Strength (mG)\Frequency	40 Hz	60 Hz	120 Hz	180 Hz	240 Hz	300 Hz
Single-layer @6 cm holes	25.6	27.4	27	25	22.5	19.9
2-layer @6 cm holes	14.6	15.6	15.3	14	12.4	10.9
Single-layer @3 cm holes	21.8	23.5	23.1	21.1	18.7	16.4
2-layer @3 cm holes	11.7	12.4	12	10.8	9.4	8
Improvement (%) for 2-layer @3 cm holes vs. 2-layer@6cm holes	24.79	25.81	27.5	29.63	31.91	36.25

illustrates the improvement in the shielding capability of the shielding box for the multi-layer structure and the different hole patterns. Compared with the shielding box of the double-layer structure and hole size of 6 cm, Table 11 shows that the improvements in the shielding capability of the shielding box with the double-layer structure and a hole pattern of 3 cm are 25.81% for 60 Hz, 27.5% for 120 Hz and 29.63 % for 180 Hz.

For the shielding capability of the MFCS, Figure 13 shows the magnetic strength of the PMCS and MFCS. The PMCS is designed with a double layer and the hole pattern of the shielding box is 6 cm × 6 cm × 6 cm. The MFCS is designed by combining the PMCS and the AMCS.

Table 12. Comparison of shielding capability of the PMCS and MFCS.

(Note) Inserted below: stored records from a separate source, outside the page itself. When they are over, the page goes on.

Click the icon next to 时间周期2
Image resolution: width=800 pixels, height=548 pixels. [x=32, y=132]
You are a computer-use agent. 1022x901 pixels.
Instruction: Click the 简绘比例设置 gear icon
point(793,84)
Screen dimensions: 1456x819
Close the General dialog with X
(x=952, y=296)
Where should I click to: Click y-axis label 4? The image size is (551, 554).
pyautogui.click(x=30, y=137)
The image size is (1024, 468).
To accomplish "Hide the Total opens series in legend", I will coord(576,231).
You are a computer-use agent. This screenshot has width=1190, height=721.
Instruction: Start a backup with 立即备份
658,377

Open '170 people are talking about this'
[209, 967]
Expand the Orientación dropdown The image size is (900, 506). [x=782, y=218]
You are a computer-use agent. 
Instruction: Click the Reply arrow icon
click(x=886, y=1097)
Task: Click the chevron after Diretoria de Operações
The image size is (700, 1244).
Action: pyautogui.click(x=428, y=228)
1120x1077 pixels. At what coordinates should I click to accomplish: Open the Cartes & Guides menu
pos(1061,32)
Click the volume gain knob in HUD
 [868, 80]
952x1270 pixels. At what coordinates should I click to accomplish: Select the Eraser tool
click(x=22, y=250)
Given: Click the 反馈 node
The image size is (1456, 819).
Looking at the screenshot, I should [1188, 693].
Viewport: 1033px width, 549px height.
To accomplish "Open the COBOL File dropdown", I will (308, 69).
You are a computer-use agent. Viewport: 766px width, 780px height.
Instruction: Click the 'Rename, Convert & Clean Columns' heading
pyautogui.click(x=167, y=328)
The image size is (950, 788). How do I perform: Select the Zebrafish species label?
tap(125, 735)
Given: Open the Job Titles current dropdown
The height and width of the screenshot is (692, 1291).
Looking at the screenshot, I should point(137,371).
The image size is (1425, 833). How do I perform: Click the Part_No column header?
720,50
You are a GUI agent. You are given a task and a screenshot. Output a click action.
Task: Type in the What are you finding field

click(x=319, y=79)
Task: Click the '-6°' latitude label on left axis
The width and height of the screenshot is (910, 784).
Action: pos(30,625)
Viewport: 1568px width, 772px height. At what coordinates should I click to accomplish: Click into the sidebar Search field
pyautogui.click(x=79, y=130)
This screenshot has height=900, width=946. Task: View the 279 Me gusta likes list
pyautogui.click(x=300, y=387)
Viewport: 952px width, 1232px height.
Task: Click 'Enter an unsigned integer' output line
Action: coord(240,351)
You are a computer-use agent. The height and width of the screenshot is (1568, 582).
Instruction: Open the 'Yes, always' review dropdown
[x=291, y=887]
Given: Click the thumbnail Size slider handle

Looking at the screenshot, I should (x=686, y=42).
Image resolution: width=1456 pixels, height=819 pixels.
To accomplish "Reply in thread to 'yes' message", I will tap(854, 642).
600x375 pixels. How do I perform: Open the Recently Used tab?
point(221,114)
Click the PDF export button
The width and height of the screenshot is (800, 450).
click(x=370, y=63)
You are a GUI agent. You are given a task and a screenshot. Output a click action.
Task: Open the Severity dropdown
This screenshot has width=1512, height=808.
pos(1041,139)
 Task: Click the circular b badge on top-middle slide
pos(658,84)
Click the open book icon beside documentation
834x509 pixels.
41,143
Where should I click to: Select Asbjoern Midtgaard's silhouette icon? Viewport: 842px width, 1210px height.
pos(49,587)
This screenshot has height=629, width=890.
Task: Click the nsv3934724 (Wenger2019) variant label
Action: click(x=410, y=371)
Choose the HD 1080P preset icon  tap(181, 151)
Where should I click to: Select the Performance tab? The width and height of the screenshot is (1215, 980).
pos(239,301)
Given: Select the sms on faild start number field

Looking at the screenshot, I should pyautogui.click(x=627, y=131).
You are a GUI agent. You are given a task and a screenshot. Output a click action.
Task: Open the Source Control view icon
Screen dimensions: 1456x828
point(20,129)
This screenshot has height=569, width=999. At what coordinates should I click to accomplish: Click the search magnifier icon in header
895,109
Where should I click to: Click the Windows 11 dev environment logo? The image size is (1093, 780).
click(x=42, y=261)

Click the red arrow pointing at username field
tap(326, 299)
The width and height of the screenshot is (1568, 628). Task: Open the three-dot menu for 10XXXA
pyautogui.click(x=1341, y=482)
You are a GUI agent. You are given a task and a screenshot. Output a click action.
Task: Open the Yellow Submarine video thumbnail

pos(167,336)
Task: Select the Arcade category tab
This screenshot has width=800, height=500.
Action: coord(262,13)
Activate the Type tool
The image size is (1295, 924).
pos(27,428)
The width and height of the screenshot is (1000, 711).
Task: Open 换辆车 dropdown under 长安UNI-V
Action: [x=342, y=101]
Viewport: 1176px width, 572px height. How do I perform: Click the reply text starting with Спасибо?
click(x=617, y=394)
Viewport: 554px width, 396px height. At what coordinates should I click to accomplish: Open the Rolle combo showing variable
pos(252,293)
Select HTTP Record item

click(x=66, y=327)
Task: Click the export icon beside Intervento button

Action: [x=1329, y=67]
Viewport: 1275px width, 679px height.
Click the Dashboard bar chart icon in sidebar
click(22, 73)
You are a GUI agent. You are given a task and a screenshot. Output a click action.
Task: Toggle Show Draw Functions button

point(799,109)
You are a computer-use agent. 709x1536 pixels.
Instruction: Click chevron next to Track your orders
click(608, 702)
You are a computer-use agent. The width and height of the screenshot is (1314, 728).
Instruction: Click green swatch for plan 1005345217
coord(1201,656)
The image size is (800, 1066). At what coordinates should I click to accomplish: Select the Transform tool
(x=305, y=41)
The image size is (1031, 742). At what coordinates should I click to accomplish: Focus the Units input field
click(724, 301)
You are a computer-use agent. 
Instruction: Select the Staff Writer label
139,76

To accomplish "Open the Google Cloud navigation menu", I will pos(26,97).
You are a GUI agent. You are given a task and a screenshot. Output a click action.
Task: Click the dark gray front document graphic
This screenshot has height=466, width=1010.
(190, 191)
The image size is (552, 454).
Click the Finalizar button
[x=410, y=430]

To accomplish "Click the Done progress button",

Strength (mG)\Frequency	40 Hz	60 Hz	120 Hz	180 Hz	240 Hz	300 Hz
Single-layer @6 cm holes	25.6	27.4	27	25	22.5	19.9
2-layer @6 cm holes	14.6	15.6	15.3	14	12.4	10.9
2-layer @6 cm holes + AMCS	6.3	7.2	8.5	9.1	9.2	8.6
Improvement (%) 2-layer+AMCS vs. 2-layer	59.09	56.1	46.88	36.81	27.56	20.37

lists the improvement in the shielding capability for the PMCS and MFCS. It is shown that the improvements in the MFCS for are 56.1% for 60 Hz, 46.88% for 120 Hz and 36.81% for 180 Hz.

6. Conclusions

In this research, we proposed a magnetic cancelling system which contains both the passive magnetic cancelling system and active magnetic cancelling system. We have used an embedded system with the square Helmholtz coil structure to realize the active magnetic cancelling system. For the design of the PMCS, a multi-layer structure and different hole patterns, i.e., 3 cm × 3 cm × 3 cm and 6 cm × 6 cm× 6 cm, were utilized. A simulation of the AMCS and PMCS was conducted to check the shielding capacity. In the experiment, the AMCS was integrated with PMCS to validate the overall shielding capability of the MFCS. The simulations and the experimental results show the feasibility and the effectiveness of the MFSC.